El imán invitó a este efecto a los fieles a abstenerse de toda acción proscrita por la fe o perjudicial para el prójimo de cualquier manera que sea, conforme al hadiz del profeta Sidna Mohammed, paz y bendiciones sobre él, diciendo que «el verdadero musulmán es aquel de quien los fieles no tienen que temer ni su lengua, ni su mano». Habiendo alcanzado este estadio de la fe, el creyente podría luego llenar su corazón del amor al prójimo. Hizo la distinción entre el verdadero cumplimiento de la fe por los fieles y los comportamientos que están en las antípodas de lo que deben ser las prácticas de los creyentes, señalando que la religión no recomienda en absoluto apegarse a la forma en detrimento de la sustancia, como afirmó el profeta Sidna Mohammed, paz y bendiciones sobre él: «Allah no os juzga según vuestro cuerpo y vuestras apariencias, sino que Él mira más bien vuestros corazones y vuestras obras». Si queremos que nuestros hijos practiquen las enseñanzas de nuestra santa religión lejos de todo extremismo y de toda falta, debemos inculcarles los fundamentos de la fe verdadera y recomendarles adorar al Altísimo tanto como sea posible y según sus posibilidades, tal como fue preconizado por el último mensajero de Dios, recomendó. Indicó que la misión fundamental que incumbe a los ulemas, a los educadores y a los predicadores consiste en alimentar los recursos de la fe, consolidar el sentimiento de la fe en los corazones de las generaciones nacientes, tomando para ello el camino de la moderación y del justo medio para que estas generaciones estén prevenidas contra las corrientes intelectuales destructoras y las prácticas sin vínculo con la santa religión.

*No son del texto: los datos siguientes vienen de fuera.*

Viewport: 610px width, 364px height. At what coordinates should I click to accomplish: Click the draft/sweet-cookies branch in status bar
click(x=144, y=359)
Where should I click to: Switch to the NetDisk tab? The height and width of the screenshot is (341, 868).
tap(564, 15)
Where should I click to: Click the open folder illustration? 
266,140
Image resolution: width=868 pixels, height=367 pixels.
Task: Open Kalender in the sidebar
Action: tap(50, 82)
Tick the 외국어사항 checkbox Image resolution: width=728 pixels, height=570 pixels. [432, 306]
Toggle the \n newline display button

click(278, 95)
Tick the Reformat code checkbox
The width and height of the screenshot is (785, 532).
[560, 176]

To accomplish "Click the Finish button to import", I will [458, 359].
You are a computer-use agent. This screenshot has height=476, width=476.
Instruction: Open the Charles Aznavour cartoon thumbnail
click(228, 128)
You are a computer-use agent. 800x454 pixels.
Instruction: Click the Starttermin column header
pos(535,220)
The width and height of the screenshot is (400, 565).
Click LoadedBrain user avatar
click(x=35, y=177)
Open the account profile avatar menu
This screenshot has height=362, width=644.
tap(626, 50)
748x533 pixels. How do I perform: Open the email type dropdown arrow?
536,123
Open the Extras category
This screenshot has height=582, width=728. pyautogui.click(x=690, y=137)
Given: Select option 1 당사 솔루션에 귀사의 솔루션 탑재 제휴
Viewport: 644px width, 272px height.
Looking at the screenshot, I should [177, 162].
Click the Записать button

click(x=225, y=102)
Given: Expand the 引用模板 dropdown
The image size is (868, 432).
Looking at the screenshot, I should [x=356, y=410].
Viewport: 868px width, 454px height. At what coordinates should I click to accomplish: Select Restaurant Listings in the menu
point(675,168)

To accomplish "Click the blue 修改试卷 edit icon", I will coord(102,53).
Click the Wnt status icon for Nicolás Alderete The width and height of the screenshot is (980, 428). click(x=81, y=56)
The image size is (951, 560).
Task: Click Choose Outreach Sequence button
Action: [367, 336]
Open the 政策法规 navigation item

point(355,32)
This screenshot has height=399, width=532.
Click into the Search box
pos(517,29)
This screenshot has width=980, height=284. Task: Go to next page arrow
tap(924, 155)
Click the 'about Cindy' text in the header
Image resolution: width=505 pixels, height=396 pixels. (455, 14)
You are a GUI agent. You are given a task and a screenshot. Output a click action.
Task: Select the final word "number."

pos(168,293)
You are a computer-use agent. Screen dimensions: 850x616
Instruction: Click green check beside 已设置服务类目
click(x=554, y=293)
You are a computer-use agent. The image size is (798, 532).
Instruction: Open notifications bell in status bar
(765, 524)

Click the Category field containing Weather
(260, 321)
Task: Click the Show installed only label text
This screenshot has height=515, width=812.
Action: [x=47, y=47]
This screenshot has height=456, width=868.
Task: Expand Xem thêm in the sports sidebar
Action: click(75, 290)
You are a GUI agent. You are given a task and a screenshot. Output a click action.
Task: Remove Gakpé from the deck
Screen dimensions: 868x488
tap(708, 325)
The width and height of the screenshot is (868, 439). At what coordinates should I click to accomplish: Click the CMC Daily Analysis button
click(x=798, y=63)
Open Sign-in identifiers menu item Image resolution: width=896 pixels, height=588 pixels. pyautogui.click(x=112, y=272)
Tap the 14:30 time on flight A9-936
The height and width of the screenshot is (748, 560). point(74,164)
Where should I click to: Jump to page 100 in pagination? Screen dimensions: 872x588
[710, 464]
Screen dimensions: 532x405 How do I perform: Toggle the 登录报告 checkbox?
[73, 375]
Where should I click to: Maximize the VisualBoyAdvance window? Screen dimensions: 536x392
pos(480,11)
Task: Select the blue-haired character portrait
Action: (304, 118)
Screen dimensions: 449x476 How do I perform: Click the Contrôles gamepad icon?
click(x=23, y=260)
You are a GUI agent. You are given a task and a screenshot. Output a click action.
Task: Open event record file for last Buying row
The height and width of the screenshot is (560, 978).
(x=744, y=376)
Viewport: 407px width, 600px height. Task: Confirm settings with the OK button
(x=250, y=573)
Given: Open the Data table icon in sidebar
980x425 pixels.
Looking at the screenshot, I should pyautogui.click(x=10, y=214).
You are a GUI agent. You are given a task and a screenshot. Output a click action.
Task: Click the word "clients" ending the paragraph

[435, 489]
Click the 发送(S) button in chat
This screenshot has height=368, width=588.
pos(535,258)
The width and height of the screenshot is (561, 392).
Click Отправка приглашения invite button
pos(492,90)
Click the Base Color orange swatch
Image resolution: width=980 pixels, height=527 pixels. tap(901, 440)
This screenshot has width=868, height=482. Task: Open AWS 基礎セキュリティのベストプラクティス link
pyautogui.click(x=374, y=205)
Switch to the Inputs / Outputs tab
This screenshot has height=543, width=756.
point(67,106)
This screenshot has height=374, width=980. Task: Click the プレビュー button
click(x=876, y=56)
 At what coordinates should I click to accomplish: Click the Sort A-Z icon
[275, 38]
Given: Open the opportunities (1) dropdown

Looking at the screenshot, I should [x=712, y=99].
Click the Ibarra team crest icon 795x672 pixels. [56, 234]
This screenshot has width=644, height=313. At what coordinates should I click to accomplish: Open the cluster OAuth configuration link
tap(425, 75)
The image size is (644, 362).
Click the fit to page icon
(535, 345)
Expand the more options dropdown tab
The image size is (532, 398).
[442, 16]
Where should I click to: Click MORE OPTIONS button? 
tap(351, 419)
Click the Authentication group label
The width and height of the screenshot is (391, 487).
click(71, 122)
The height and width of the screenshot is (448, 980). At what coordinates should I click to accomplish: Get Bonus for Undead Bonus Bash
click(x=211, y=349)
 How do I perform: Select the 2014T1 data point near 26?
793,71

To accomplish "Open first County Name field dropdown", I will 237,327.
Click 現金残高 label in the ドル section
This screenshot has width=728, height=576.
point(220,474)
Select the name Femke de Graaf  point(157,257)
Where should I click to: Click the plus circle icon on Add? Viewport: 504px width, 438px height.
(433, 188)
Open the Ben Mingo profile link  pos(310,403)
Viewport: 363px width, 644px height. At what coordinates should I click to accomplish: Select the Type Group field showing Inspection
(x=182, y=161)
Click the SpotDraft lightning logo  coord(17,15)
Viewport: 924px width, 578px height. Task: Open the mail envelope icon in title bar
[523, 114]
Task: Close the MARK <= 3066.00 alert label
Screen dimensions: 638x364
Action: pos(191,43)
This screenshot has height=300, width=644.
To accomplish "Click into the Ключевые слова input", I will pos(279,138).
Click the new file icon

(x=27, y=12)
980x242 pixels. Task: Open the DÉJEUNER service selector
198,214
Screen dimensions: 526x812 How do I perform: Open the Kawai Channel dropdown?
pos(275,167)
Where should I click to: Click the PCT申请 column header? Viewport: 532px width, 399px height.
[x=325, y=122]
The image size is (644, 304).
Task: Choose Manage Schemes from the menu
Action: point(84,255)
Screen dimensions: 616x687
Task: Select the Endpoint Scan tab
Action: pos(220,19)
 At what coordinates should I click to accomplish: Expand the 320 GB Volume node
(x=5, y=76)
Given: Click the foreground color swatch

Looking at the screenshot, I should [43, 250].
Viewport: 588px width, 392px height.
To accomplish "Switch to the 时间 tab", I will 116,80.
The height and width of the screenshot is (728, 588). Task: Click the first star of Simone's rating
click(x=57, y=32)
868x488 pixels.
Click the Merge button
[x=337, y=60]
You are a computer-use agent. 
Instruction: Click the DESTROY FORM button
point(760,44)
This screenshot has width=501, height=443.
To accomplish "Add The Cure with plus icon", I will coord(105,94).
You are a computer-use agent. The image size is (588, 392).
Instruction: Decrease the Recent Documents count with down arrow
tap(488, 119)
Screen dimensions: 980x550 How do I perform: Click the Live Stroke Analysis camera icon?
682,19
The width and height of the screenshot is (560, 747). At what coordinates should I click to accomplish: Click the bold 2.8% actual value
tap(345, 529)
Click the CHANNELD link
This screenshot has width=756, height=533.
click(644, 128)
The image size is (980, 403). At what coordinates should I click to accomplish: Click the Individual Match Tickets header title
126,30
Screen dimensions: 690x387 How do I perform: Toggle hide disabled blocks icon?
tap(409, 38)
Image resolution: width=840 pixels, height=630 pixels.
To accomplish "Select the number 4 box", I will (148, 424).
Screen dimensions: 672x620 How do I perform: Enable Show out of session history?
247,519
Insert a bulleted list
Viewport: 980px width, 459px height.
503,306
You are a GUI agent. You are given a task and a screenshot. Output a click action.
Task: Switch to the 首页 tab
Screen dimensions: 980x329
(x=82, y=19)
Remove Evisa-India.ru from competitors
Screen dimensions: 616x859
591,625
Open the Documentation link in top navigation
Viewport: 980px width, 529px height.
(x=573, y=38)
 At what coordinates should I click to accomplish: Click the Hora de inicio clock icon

Al final de su sermón, el imán imploró al Todopoderoso que conceda apoyo y asistencia a S.M. el Rey, Amir Al Mouminine, protector del culto y de la religión, que preserve al Soberano como fuente de beneficios para la Umma y que lo colme en las personas de S.A.R. el Príncipe Heredero Moulay El Hassan, de S.A.R. el Príncipe Moulay Rachid y del conjunto de los miembros de la ilustre Familia Real. El imán también elevó oraciones al Altísimo para que rodee de su santa misericordia al difunto S.M. Hassan II y al difunto S.M. Mohammed V y los acoja en Su paraíso entre los Profetas, los santos y los virtuosos.